## Document excerpt
===========================================

Title: 10.2 Exercises

Author: Chad Wood

Date: 2 Mar 2022

Modified By: Chad Wood

Description: This program demonstrates building several machine learning models; two unsupervised models, two supervised models, and two supervised deep neural network models.

===========================================

In [102]:
import tensorflow.compat.v1 as tf
import tensorflow_hub as hub
import numpy as np
import pandas as pd

#### Data Preprocessing

In [96]:
# Data cleaned from exercises 10.2
df = pd.read_csv('data/clean_hotel_reviews.csv') # Sentiment: 0=happy; 1=not happy

# Updates Sentiment: 0=not happy; 1-happy
df.sentiment = [0 if sentiment == 1 else 1 
                for sentiment in df['sentiment'].values]

# Equals the amount of data for either review (positive or negative)
# Data is organised randomly
tmp_bad_review_df = df.loc[df.sentiment == 1].sample(n=12411, random_state=1) # 12411 random bad reviews
tmp_ood_review_df = df.loc[df.sentiment == 0].sample(n=12411, random_state=1) # 12411 random good reviews

# Combines random samples of equal size
processed_df = pd.concat([tmp_bad_review_df.sample(frac=1, random_state=1), # Randomly shuffles data
                          tmp_ood_review_df.sample(frac=1, random_state=1)], # Randomly shuffles data
                         ignore_index=True)

## Instructions
[1] According to its description, how many supervised deep neural network models does the hotel review notebook build?
[2] Pick up the hotel review notebook right after its final line and write what comes next.
The data after the hotel review notebook is not needed for this work.

## Collected data
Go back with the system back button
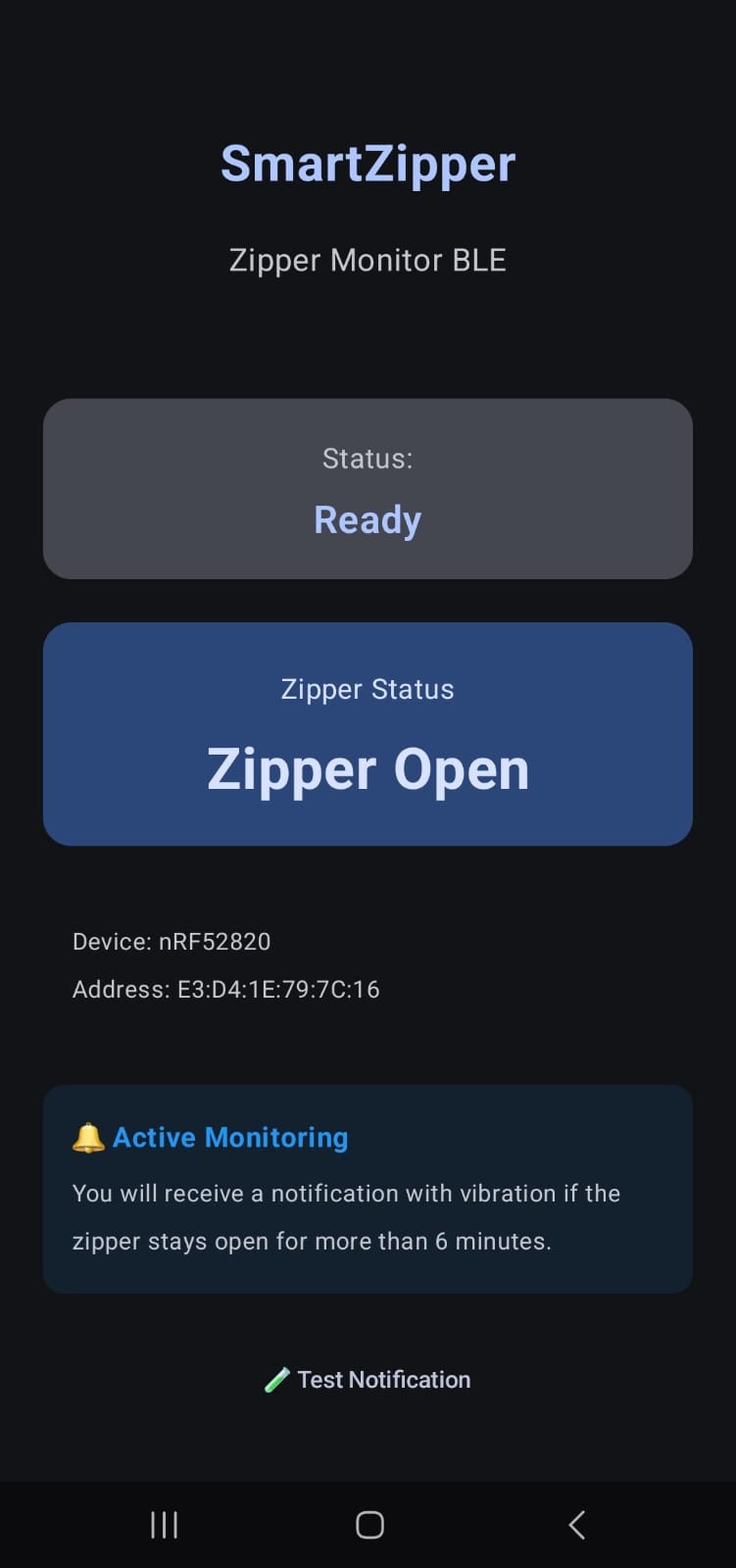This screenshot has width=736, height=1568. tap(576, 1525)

## Answers for this exercise
[1] Two.

[2]
# Randomly shuffles data
processed_df = processed_df.sample(frac=1, random_state=1)

In [97]:
import re

def normalize_corpus(corpus): 
    # To lowercase
    corpus = corpus.apply(lambda x: str(x).lower())

    # Creates uniform linebreaks
    corpus = corpus.apply(lambda x: re.sub(r'[\r|\n|\r\n]+', '\n', x))

    # Removes double+ spaces
    corpus = corpus.apply(lambda x: re.sub(' +', ' ', x))
    corpus = corpus.apply(lambda x: x.strip())
    
    return corpus

processed_df.description= normalize_corpus(processed_df.description)

print('Random bad Reviews:', len(tmp_bad_review_df))
print('Random Good Reviews:', len(tmp_ood_review_df))
print('Random combined Reviews:', len(processed_df))
processed_df.head()

Random bad Reviews: 12411
Random Good Reviews: 12411
Random combined Reviews: 24822


Unnamed: 0,sentiment,description
6549,1,good business trip weekend \n kind old inhot a...
13822,0,i not sure la quinta inn price line but experi...
13610,0,family stay weekend thru family reunion suite ...
18072,0,i consider place stay since budget decent revi...
10206,1,i stay day san diego marriott mission valley h...


In [98]:
import numpy as np

# Splits data for supervised model
train, validate, test = np.split(processed_df.sample(frac=1, random_state=42), # Shuffles data
                                 [int(.7*len(processed_df)), int(.85*len(processed_df))]) # Splits 0-70%; 70-85%; 85-100%


print('Reviews:',
      'Train ', train.description.shape, 
      'Validate ', validate.description.shape, 
      'Test', test.description.shape)

print('Sentiments:',
      'Train ', train.sentiment.shape, 
      'Validate ', validate.sentiment.shape, 
      'Test', test.sentiment.shape)

Reviews: Train  (17375,) Validate  (3723,) Test (3724,)
Sentiments: Train  (17375,) Validate  (3723,) Test (3724,)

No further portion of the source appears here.